15 julho 2010

Dois jeitos de viajar


Ruskin amava as pedras e as lia como livros, Byron amava a aventura e preferia ler os corpos


NO FIM da adolescência, eu não queria mais viajar com meu pai, pois gostávamos de viajar de jeitos diferentes. Eu entendia essa diferença pensando nos estilos opostos de George Byron e John Ruskin, dois grandes amantes de Veneza.

Byron dedicou a Veneza o quarto canto de "Childe Harold's Pilgrimage" (a peregrinação do cadete Harold), cujos primeiros versos, "Parei em Veneza, sobre a Ponte dos Suspiros etc.", ainda são declamados por hordas de jovens românticos, quando olham para a dita ponte.

O curioso é que, em "Childe Harold", Veneza é apresentada como uma ruína solene e grandiosa. De fato, Byron não tinha interesse algum pela arquitetura e pelas artes. Ele gostava de acumular experiências e tolerava os monumentos apenas se eles fossem animados por uma boa história.

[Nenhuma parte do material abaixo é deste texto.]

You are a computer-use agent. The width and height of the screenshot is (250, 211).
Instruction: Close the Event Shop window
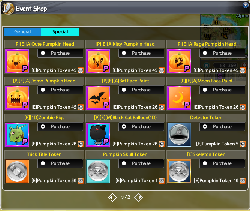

Byron ficou em Veneza de 1816 a 1819, primeiro nas Frezzerie, no apartamento de um alfaiate de cuja mulher ele era o amante, logo, a partir de 1818, num palácio, onde acumulou bichos exóticos, carnavais e gonorreias. Mais próximo de sua real experiência veneziana, Byron escreveu "Beppo" (Nova Fronteira), que é um extraordinário e divertido poema narrativo.

Ruskin, 30 anos mais tarde, encontrou uma Veneza totalmente desertada pelos restos da festa do século 18. De qualquer forma, já por índole, Ruskin amava as pedras e as lia como livros, Byron amava a aventura e preferia ler os corpos.

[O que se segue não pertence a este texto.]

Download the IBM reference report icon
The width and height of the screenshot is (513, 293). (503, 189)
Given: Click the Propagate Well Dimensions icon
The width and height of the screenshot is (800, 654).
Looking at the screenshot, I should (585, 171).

Todos nós, quando viajamos, somos um pouco Ruskin e um pouco Byron. Mas meu pai era mais Ruskin, e eu, mais Byron.

Ora, acabo de voltar de Veneza e, no último dia, tive um encontro do qual Byron teria gostado (Ruskin também, só que menos).

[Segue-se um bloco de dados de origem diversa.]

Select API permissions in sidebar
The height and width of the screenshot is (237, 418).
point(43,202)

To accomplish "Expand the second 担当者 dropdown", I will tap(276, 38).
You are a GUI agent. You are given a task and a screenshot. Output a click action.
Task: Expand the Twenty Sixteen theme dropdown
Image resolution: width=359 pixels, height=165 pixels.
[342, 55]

Sou um leitor das aventuras de Corto Maltês, os quadrinhos de Hugo Pratt (em português, pela Pixel). No fim de "Favola di Venezia", Pratt, perdido num emaranhado de personagens e situações, declara que existem, em Veneza, "três lugares mágicos e escondidos: um está na calle do Amor dos Amigos; outro, perto da Ponte das Maravilhas; o terceiro, na calle dos Marranos, perto de San Geremia no Gueto".

Quando os venezianos estão em apuros, eles procuram esses lugares secretos e, "abrindo as portas que estão no fundo dos pátios, vão-se embora para lugares lindíssimos e para outras histórias". Corto Maltês bate numa porta e diz: "Sou Corto Maltês, deixo esta história e peço para entrar numa outra, num outro lugar". Pronto, ele começa uma nova aventura.

Um propósito de minha estadia veneziana era de encontrar os três lugares. Deixando de lado a calle dos Marranos (que não consigo identificar), entrei em todos os pátios nos arredores da Ponte das Maravilhas e do Ramo do Amor dos Amigos. Mas como saber quais eram as portas mágicas?

O livro "La Guida di Corto Maltese alla Venezia Nascosta" (o guia de C. M. à Veneza escondida), de G. Fuga e L. Vianello (Rizzoli, existe também em inglês), é perfeito para passear por Veneza num estilo mais Byron que Ruskin. Mas a leitura não me ajudou a encontrar as portas.

Finalmente, na tarde de sábado passado, na livraria AcquaAlta, na Longa Santa Maria Formosa, conversei com um senhor de barba branca, que estava folheando uma aventura de Corto Maltês. Imaginei que ele pudesse ter sido um amigo de Pratt, dos anos 1970, companheiro das noites no restaurante Graspo de Uva.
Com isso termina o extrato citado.